The good news and the good fight

Here’s a piece of good news about Donald Trump’s ascension in American politics. Trump has shown that American politicians and the system they operate in is far from the portrait he has painted of them.  We all know the narrative that members of the public are susceptible to believing, and that demagogues like Trump are brilliant at exploiting.  The narrative goes that all politicians are corrupt and that change within and by the system is hopeless.

But if in the past it wasn’t clear that we live in a nation of laws, laws that plenty of civil servants and politicians take seriously and seek to abide by, then it should be clear now, as we witness superb evaluation of Trump’s decisions by our representatives in the so called Washington Swamp.

The people Trump has sought to appoint as his cabinet members have showcased much more knowledge about US political norms, and the limits it puts on their behavior, than Trump has.  And the congressional members on committees to vet these folks frame their grilling within the bounds and precedents of law, not on their personal whims or hyper-partisan interests.  I concede that hyper-partisanship has rendered what should be effective governance as inept, but our politicians do know when there comes at them a leader so far off the cusp that he needs to be checked and balanced.

When you fight the good fight against Trump, believe in the powers of persuasion and rationality, and approach it like he needs to be checked and balanced in a relatively decent tradition of American democracy, a tradition that has proven to have many components that work just fine.

Don’t let broad sweeping condemnations get the best of you.  We can all go on and on about how he is racist and sexist, but there are better ways to reach him and his supporters.

Of late I’ve learned how to approach the good fight by watching news shows in which governmental officials give their two cents on Trump.  They speak diplomatically, are level-headed, and have a cool rational approach when assessing various developments from World Trump.  Some of them know they may have a shot at being on an official advisory role to Trump.  Others may serve in some capacity in his administration.

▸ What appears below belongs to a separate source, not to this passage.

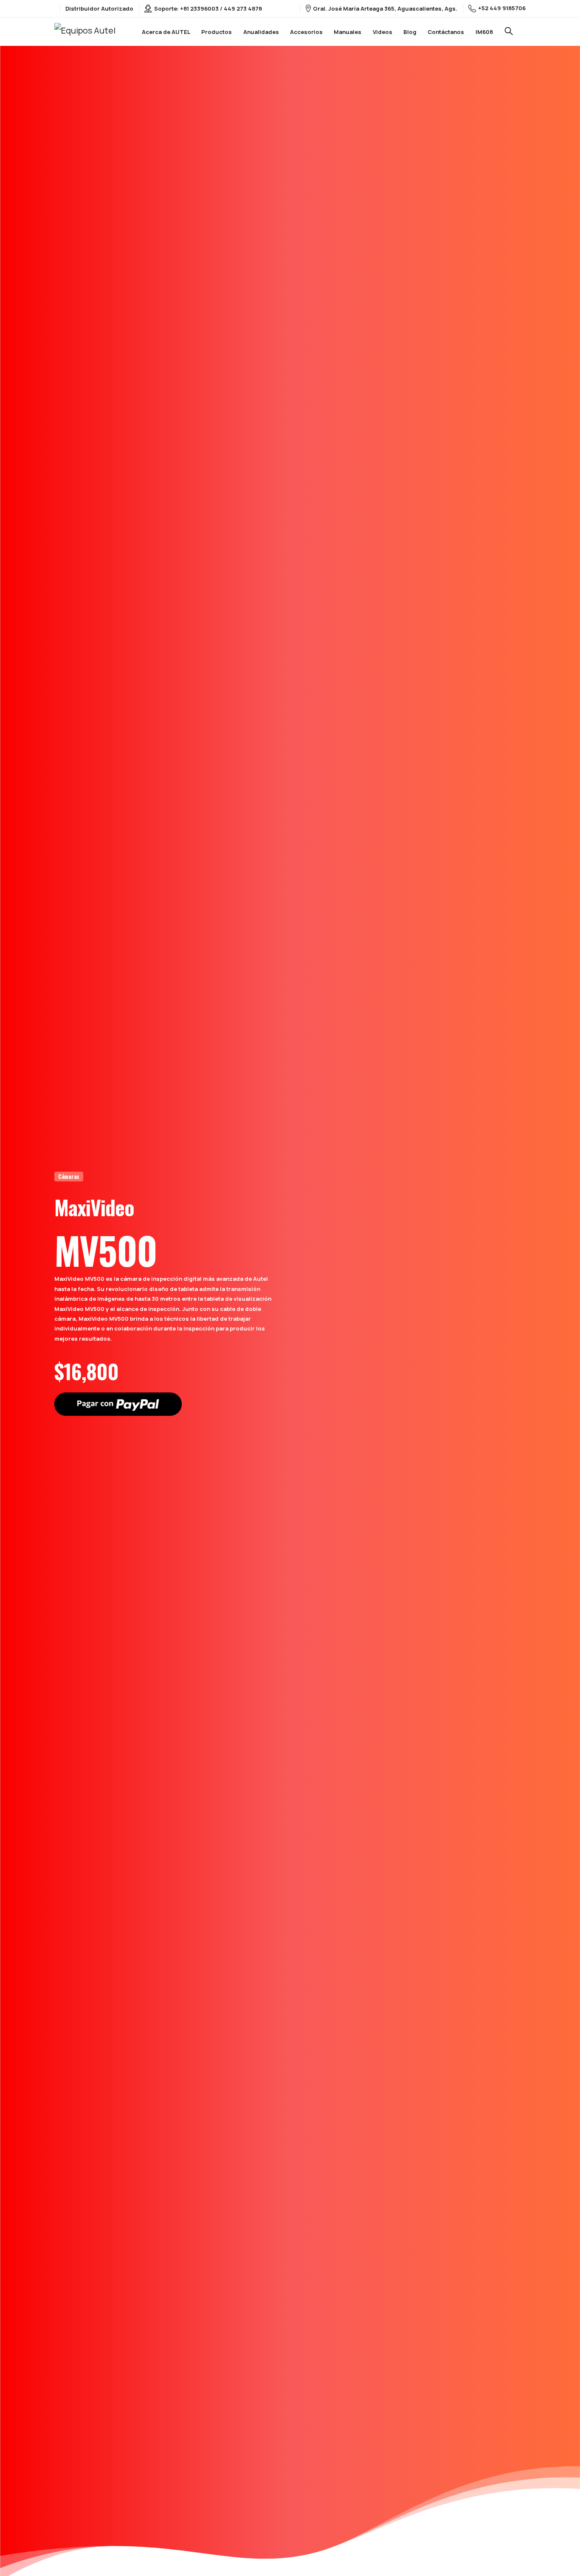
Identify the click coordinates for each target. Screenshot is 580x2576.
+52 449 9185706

Despite the appearance that Trump is a self-centered ego maniac who will do his own thing and listen to no one, he is realizing that he will need a lot of advice.  Obama said that presidents come to fully appreciate the complexity of the job, and the gravity of every presidential action, immediately after taking office.  As Trump gets himself in more complicated jams, as it becomes apparent to him that he doesn’t know everything, and that he risks looking foolish, he will seek and take the advice of the expertise around him.  Hopefully those advising him will also take ordinary people’s views into consideration as well.  An effective way for us ordinary citizens to do that is to stick to making persuasive and well-articulated arguments in response to policies and actions that we don’t like.